Volume 723: debated on Tuesday 22 November 2022

The hon. Gentleman will know of our commitment. Following the pandemic, it is also right that we prioritise recovery in the criminal justice system.

Notwithstanding that answer, which I thank the Minister for, a little earlier the Justice Secretary referred to manifesto commitments, and I remind the House that the Conservatives made a manifesto commitment to establishing a royal commission on criminal justice, but that is looking like a pretty slim commitment. Prisons in particular are at the heart of our criminal justice system, and they are in crisis, plagued by violence, drugs, squalor and a shameful lack of meaningful rehabilitation activity. Does the Minister accept that the priority must be a full public inquiry with statutory powers to find out what has gone wrong?

The hon. Gentleman is of course right about the commitment, and I referred to it in my opening response. It is true that the coronavirus changed many things, including causing significant issues in the criminal justice system and in prisons.
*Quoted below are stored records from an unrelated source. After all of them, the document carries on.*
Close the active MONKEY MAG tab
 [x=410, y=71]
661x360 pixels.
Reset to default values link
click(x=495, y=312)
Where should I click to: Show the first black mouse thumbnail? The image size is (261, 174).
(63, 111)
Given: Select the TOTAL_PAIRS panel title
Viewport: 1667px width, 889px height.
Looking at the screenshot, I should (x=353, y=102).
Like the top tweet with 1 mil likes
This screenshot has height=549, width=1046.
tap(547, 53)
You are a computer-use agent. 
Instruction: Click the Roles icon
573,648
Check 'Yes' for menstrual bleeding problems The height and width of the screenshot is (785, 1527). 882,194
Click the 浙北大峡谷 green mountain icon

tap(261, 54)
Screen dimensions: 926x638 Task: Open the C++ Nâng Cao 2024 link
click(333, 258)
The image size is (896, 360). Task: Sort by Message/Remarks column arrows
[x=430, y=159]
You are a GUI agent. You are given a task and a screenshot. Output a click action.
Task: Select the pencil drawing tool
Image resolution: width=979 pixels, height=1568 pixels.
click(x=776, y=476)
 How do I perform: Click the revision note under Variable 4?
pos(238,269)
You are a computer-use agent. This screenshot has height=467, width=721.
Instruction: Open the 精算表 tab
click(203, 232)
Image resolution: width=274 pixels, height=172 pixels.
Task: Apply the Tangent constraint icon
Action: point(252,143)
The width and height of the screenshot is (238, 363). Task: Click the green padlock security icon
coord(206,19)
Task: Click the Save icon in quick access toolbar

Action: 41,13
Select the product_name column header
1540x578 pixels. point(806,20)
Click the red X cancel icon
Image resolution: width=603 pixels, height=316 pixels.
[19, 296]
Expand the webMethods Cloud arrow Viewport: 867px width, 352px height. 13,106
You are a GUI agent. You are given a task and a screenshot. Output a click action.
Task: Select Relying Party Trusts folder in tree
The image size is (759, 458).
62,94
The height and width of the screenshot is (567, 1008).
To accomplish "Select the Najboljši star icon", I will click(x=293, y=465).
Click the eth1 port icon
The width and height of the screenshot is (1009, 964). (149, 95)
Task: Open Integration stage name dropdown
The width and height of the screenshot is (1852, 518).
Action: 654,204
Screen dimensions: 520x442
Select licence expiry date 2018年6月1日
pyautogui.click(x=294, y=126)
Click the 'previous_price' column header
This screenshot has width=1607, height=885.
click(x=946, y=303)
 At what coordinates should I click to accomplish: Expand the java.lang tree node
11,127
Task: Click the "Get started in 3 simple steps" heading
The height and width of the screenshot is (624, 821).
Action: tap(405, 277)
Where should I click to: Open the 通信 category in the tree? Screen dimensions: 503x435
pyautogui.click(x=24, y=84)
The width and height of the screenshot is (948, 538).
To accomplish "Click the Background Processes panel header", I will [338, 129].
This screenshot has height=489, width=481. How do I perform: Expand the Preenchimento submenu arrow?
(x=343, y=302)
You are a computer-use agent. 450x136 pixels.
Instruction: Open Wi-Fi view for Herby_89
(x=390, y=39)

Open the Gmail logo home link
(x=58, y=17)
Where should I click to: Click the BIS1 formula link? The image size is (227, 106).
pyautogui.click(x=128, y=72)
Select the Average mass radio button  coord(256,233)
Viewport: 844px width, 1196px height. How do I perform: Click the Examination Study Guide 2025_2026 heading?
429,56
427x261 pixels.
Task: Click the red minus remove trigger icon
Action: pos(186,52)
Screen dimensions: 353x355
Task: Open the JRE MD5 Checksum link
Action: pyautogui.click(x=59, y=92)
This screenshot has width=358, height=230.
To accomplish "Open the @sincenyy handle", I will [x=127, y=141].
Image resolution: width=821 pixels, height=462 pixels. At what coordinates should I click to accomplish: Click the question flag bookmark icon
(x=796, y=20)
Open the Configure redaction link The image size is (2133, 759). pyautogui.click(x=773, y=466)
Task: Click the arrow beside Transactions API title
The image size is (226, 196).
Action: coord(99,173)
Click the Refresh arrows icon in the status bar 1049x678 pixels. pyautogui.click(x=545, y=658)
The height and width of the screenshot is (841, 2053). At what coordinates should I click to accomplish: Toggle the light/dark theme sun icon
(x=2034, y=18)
We have published the prisons White Paper, which sets out a strategy for further improvement in all aspects of the secure estate, and I am pleased to be able to report significant progress on matters such as employment, which we know is important to reducing reoffending, and accommodation, with a five percentage points reduction in the number of individuals leaving prison who are homeless or rough sleeping.

I am sorry we did not get to the end of questions, but people were a little indulgent in the time taken.